(Stored items from a collection)
****************
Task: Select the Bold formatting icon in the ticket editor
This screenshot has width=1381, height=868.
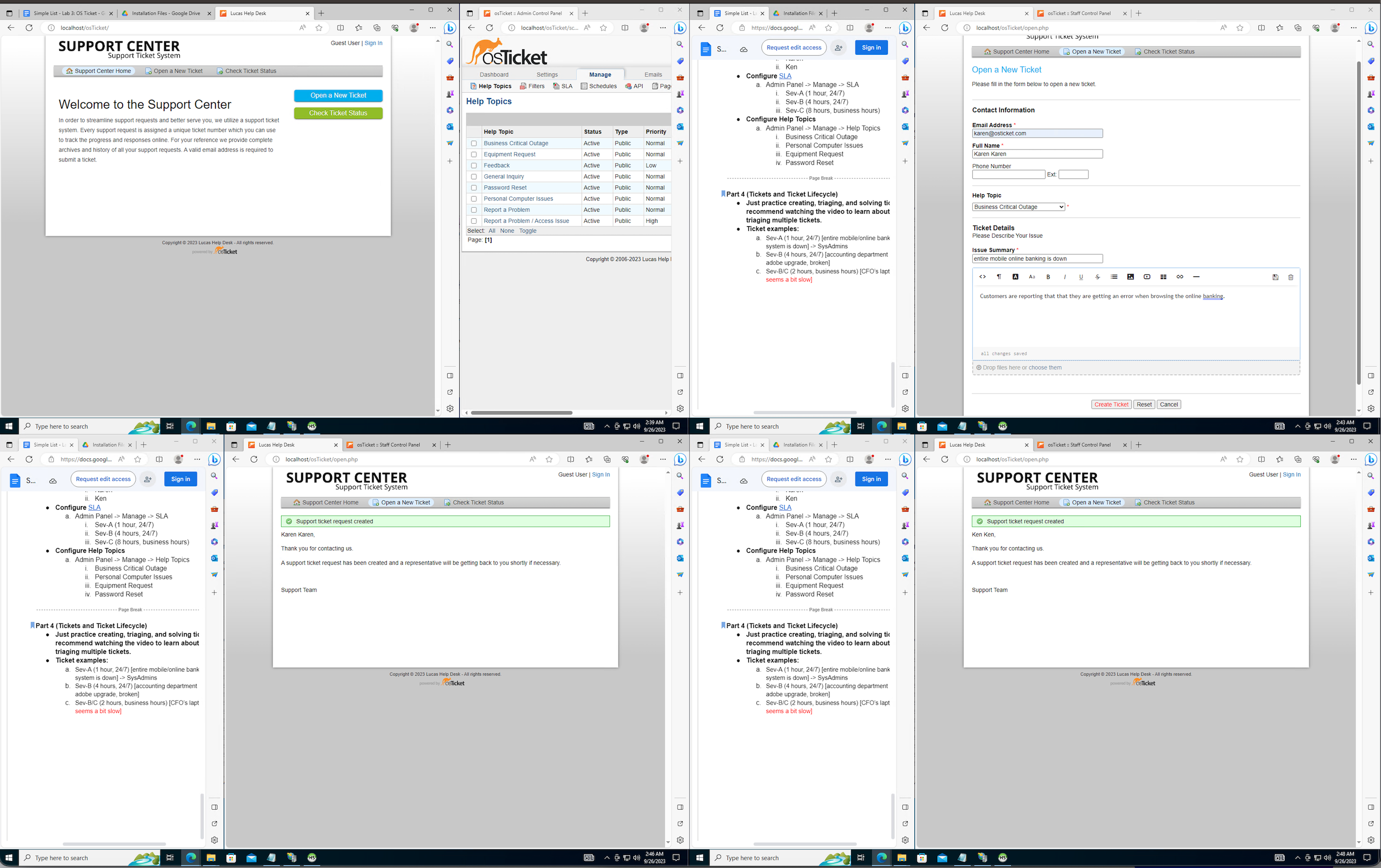Action: (1048, 277)
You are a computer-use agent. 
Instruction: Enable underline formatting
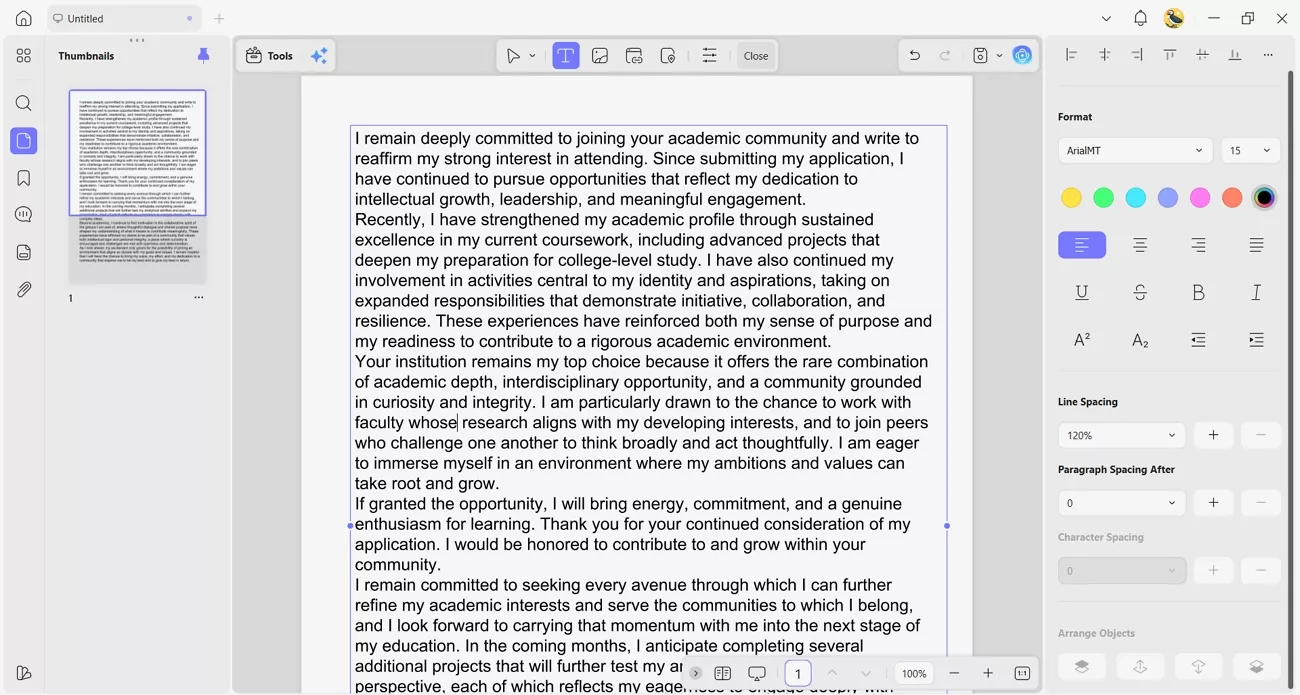(x=1082, y=292)
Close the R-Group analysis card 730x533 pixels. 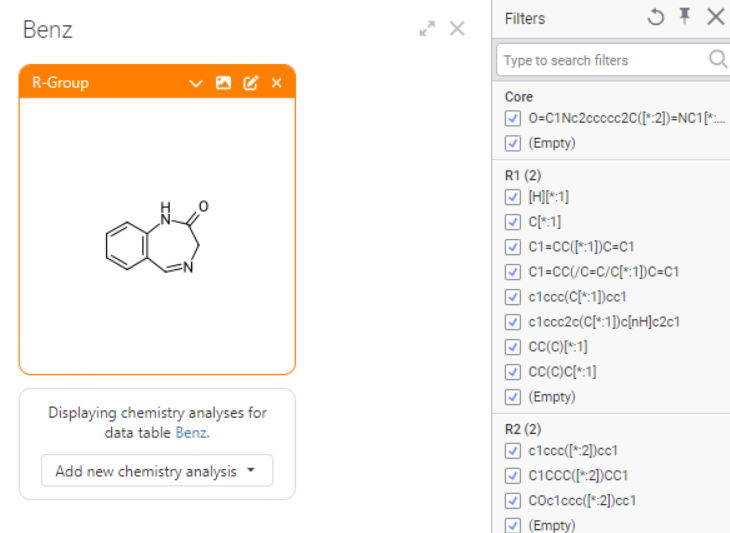point(277,83)
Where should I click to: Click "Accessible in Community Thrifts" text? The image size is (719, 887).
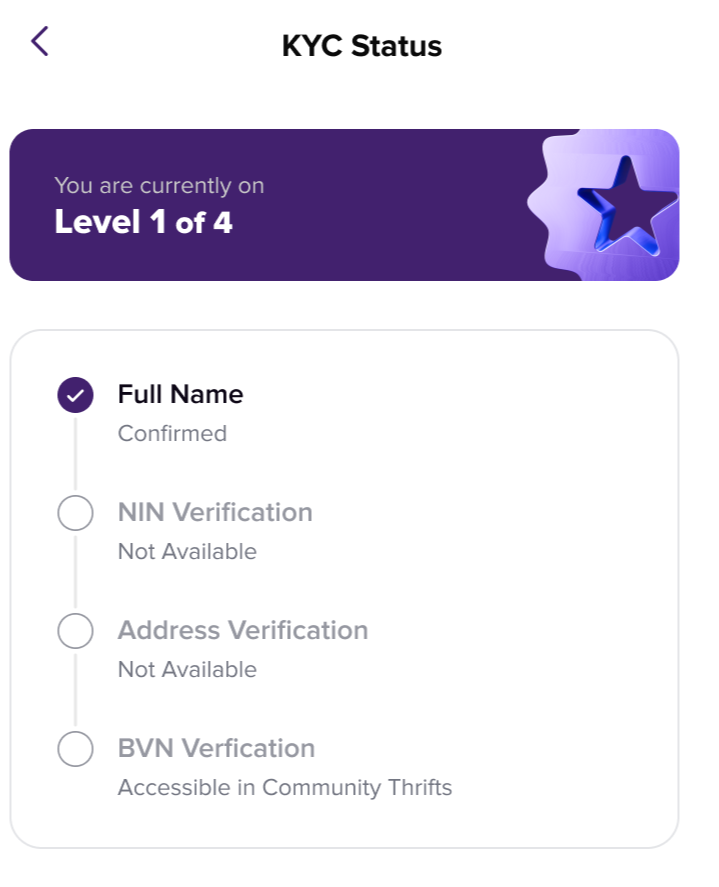coord(285,788)
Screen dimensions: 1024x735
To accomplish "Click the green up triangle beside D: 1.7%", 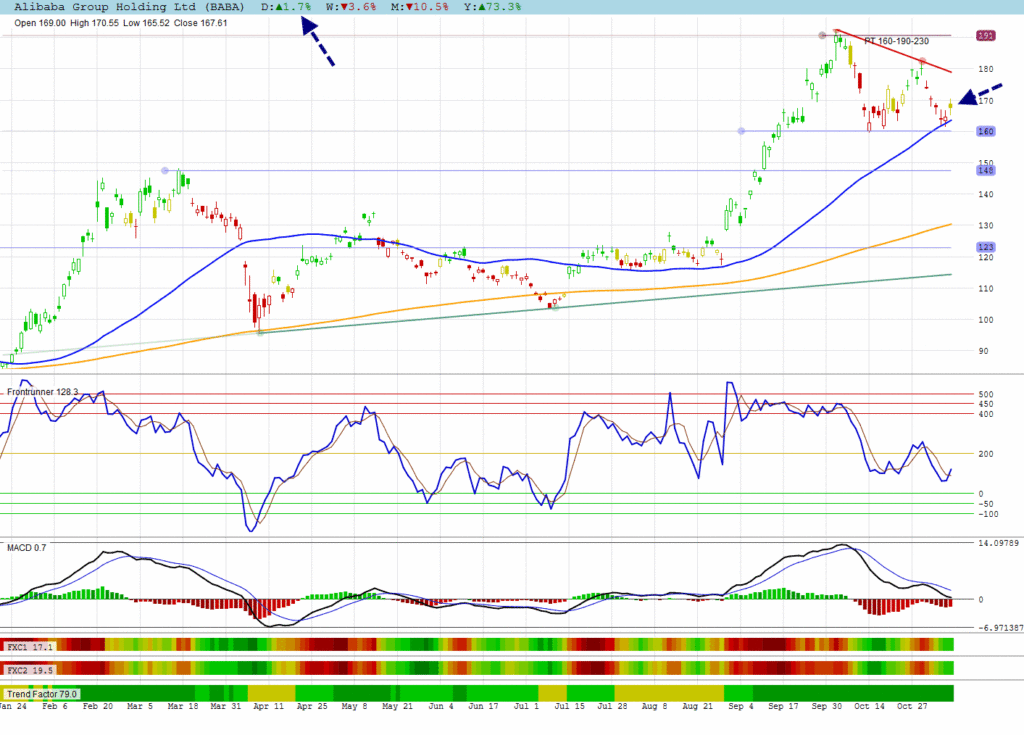I will (284, 7).
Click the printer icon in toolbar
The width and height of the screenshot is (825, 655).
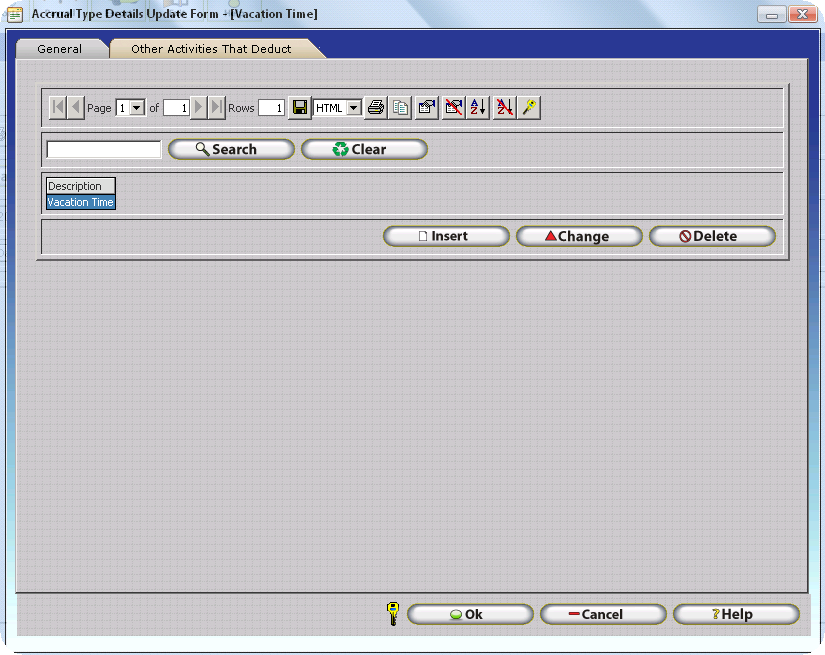376,108
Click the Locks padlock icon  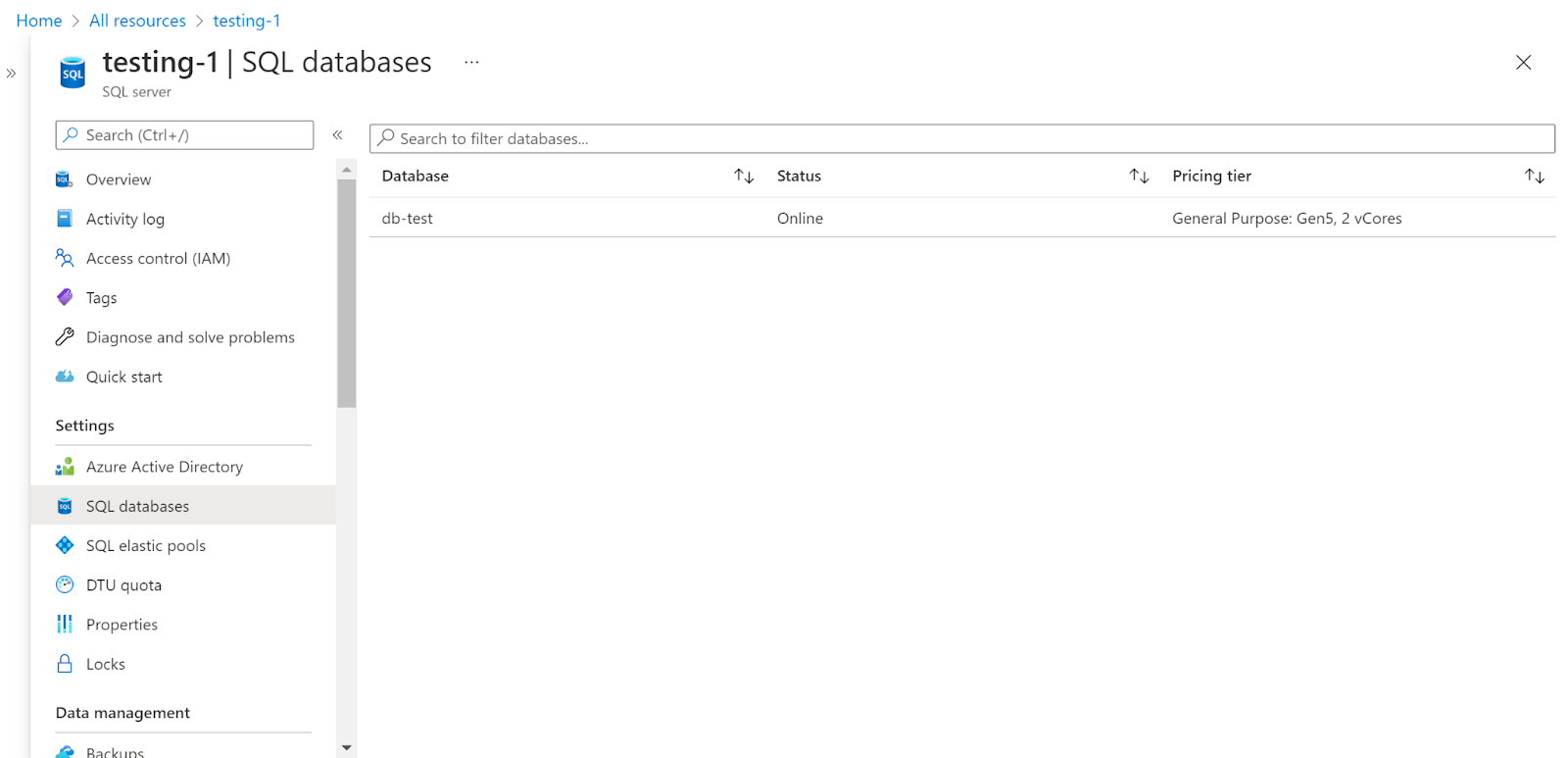click(x=65, y=664)
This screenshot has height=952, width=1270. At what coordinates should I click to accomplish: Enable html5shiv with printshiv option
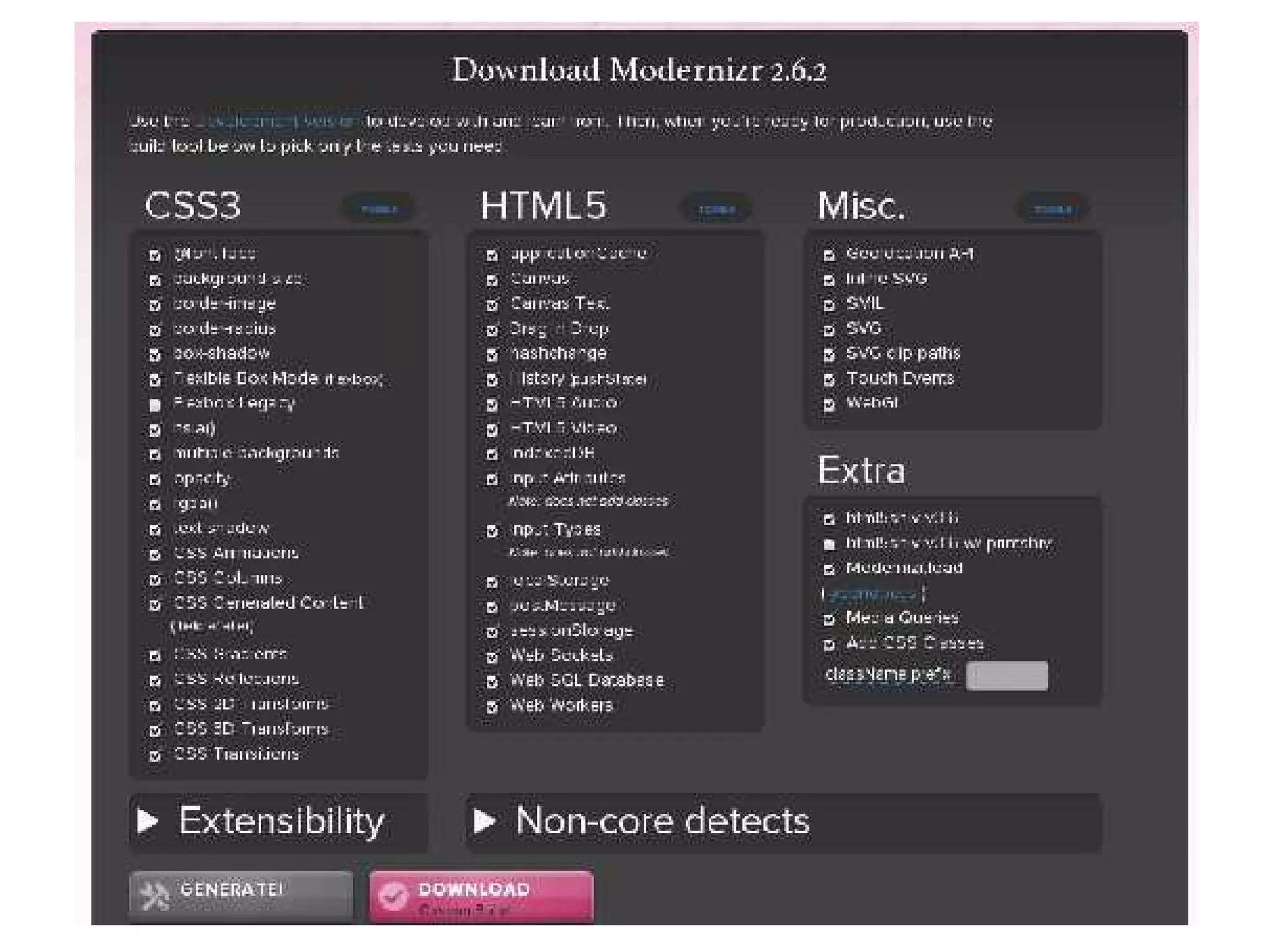tap(829, 545)
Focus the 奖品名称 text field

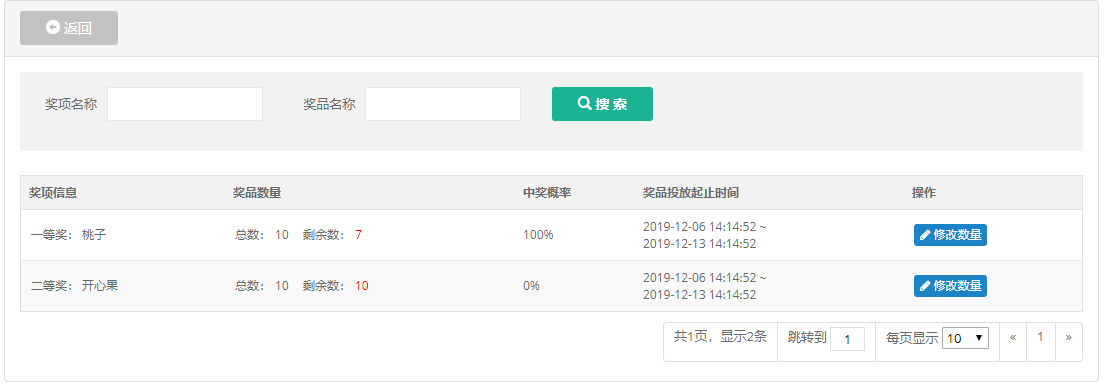click(x=443, y=104)
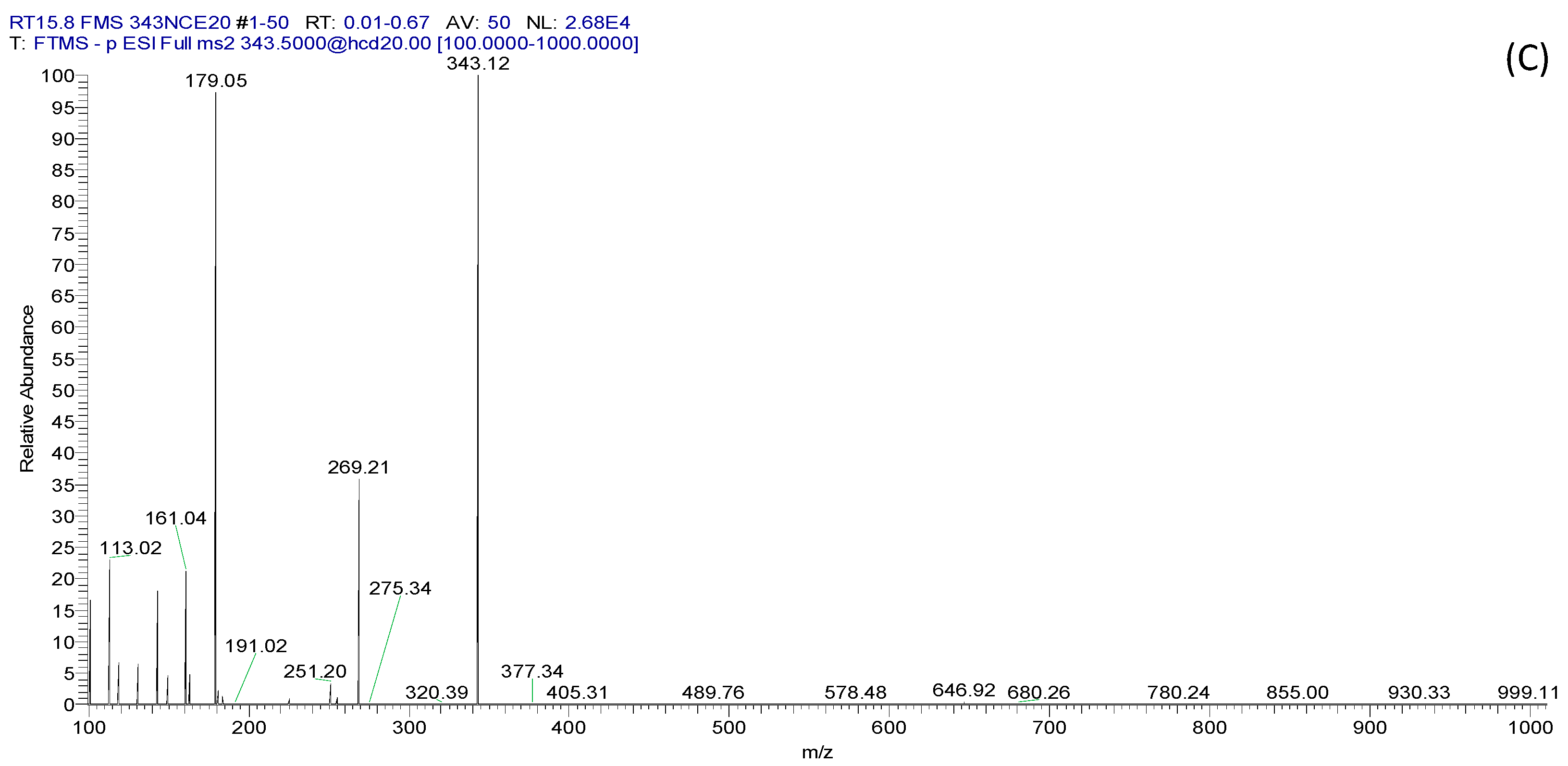Viewport: 1568px width, 766px height.
Task: Click the m/z axis title
Action: pos(817,753)
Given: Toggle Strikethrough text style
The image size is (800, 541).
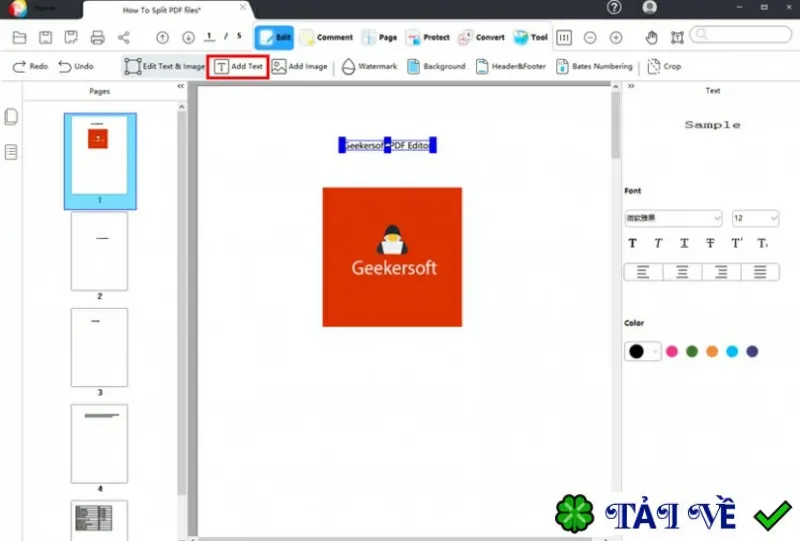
****************
SET EXERCISE:
Update the part of the material that opens with the line containing "This screenshot has height=952, width=1270." and closes at the end of the material, swapping "Strikethrough" for "Italic" and leaving everything else unchanged. Leave the pictures out of your answer.

SOLUTION FOR THIS TASK:
This screenshot has height=952, width=1270. At what coordinates should I click to accomplish: Enable html5shiv with printshiv option
tap(829, 545)
Focus the 奖品名称 text field

click(x=443, y=104)
Viewport: 1568px width, 766px height.
Task: Click the m/z axis title
Action: pos(817,753)
Given: Toggle Italic text style
The image size is (800, 541).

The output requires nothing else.